Step for fitting a model:
- Propose a model in terms of
- Response varibale $Y$
- Explanatory variables $X_1, \ldots, X_p$
- Assumptions about the distribution of $\epsilon$ over the cases.
- Specify/define a criterion for judging different estimators.
- Characterize the best estimator and apply it to the given data.
- Check the assumptions in (1).
- If necessary modify model and/or assumptions and go to (1).

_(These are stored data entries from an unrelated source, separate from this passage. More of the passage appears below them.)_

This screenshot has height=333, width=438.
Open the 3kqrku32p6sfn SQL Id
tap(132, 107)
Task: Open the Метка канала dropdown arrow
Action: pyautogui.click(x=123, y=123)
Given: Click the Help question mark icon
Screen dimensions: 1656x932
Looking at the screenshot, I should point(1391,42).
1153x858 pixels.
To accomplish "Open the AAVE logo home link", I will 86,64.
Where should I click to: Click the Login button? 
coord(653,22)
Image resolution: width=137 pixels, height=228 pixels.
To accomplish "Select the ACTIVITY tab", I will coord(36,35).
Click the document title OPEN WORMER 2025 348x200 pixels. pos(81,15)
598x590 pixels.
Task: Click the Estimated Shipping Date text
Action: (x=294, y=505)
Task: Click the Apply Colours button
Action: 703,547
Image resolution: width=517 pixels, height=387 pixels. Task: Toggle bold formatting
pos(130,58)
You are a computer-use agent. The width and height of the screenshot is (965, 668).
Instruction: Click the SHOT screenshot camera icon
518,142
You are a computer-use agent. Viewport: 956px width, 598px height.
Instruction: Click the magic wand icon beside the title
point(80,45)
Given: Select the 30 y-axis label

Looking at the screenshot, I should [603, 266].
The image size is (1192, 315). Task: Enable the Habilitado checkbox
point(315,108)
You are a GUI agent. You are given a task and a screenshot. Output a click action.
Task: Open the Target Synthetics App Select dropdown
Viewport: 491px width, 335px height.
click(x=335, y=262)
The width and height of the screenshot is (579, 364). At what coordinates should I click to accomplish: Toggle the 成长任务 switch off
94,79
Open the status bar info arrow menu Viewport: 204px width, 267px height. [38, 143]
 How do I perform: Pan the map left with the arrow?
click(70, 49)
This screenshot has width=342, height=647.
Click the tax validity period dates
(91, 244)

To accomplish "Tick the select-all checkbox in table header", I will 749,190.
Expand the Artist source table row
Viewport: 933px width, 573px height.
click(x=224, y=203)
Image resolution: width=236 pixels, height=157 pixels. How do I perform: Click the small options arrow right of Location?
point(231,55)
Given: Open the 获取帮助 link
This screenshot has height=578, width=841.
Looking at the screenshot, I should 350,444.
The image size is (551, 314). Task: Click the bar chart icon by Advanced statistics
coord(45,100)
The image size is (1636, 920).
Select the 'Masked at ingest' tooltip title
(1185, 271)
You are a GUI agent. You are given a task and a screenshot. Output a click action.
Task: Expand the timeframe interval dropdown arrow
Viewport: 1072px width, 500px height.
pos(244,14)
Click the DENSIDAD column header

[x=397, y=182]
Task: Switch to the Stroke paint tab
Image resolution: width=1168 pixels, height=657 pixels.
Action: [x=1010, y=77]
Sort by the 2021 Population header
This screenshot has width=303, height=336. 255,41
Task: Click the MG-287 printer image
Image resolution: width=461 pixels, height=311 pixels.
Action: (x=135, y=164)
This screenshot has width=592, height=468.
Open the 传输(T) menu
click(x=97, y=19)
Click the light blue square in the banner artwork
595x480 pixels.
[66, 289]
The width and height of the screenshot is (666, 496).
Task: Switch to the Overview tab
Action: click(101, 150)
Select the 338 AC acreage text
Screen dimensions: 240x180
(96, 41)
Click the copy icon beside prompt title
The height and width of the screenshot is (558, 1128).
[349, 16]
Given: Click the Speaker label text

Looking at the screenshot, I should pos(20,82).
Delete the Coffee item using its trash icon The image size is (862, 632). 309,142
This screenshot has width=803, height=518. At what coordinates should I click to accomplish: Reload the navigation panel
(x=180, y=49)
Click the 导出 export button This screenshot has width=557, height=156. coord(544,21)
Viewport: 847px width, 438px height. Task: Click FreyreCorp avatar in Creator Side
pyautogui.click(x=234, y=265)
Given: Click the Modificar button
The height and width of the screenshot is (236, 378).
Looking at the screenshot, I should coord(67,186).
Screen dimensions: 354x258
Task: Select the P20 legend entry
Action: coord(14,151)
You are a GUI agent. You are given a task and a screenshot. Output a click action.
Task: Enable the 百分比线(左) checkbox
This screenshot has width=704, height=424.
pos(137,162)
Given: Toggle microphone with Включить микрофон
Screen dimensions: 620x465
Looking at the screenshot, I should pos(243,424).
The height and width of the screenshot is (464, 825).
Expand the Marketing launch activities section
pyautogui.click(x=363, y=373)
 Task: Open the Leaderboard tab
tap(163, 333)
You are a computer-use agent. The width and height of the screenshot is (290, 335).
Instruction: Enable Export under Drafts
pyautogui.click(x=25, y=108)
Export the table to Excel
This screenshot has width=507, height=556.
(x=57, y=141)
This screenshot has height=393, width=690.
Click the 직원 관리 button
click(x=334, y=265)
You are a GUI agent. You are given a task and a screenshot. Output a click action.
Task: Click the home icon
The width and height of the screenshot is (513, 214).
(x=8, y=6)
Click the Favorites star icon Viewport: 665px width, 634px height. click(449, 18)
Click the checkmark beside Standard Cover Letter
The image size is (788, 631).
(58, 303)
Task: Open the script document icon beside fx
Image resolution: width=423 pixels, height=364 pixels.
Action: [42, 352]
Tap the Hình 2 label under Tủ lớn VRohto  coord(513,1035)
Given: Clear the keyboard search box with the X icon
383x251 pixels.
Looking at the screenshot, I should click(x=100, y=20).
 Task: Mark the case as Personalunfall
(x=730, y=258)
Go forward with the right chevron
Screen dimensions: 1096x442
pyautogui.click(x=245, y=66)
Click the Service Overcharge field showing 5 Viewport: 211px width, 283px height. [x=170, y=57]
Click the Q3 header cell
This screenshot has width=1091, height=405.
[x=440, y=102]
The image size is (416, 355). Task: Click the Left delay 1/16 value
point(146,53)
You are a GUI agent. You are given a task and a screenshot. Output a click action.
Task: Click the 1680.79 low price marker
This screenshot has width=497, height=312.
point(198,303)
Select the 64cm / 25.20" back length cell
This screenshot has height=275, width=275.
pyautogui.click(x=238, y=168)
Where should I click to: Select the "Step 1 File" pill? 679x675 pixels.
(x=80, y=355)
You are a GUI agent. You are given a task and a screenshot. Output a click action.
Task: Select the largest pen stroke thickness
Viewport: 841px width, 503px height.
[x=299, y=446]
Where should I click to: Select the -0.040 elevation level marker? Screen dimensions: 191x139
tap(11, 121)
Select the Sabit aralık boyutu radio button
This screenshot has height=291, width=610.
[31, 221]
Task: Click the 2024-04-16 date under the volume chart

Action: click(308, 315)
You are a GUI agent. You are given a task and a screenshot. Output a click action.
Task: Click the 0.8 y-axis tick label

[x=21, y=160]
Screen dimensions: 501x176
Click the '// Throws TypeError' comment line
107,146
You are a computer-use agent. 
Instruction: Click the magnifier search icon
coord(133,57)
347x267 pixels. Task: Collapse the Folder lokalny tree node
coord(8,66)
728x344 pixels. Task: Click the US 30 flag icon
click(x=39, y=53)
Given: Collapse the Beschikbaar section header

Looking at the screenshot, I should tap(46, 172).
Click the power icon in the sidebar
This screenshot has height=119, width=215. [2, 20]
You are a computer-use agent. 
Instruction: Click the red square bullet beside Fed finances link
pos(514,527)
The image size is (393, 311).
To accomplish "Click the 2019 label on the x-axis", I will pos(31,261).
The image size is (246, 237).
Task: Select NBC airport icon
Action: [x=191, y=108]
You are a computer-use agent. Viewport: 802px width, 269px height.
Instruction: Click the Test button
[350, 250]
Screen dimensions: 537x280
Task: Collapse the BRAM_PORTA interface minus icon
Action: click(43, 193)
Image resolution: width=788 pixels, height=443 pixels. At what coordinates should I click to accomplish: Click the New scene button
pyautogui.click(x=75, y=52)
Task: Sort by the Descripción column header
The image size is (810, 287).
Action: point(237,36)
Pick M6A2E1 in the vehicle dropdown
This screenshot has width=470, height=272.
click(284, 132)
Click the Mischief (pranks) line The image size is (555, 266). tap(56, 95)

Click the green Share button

Specifying Assumptions in (1) for Residual Distribution:
- Gauss-Markov: zero mean, constant variance, uncorrelated Normal-linear models: $\epsilon_i$ are i.i.d. $N(0, σ^2)$ r.v.s
- Generalized Gauss-Markov: zero mean, and general covariance matrix (possibly correlated,possibly heteroscedastic)
- Non-normal/non-Gaussian distributions (e.g., Laplace, Pareto, Contaminated normal: some fraction $(1 − δ)$ of the $\epsilon_i$ are i.i.d. $N(0,σ^2)$ r.v.s the remaining fraction $(δ)$ follows some contamination distribution).
Time Series Models
Example: Measurement Model with Autoregressive Errors
Model:
- $X_1, X_2, \ldots, X_n$ are $n$ successive measurements of a physical constant $\mu$
- $X_i = \mu + e_i, \,i=1,2,\ldots,n$
- $e_i = \beta_{e_{i-1}} + \epsilon_i, \,i=2,3,\ldots,n$ and $e_0=0$ where $\epsilon_i$ are i.i.d. with density $f(\cdot)$.
Note:
- $e_i$ are not i.i.d but dependent.
- $X_i$ are dependent as well
\(\begin{aligned} &X_i = \mu(1-\beta) + \beta X_{i-1} + \epsilon_i, i=2,\ldots, n \\ &X_1 = \mu + \epsilon_1 \end{aligned}\)
Remarks
- How to prove a given parametrization identifiable?
- How to identify whether a given model is regular?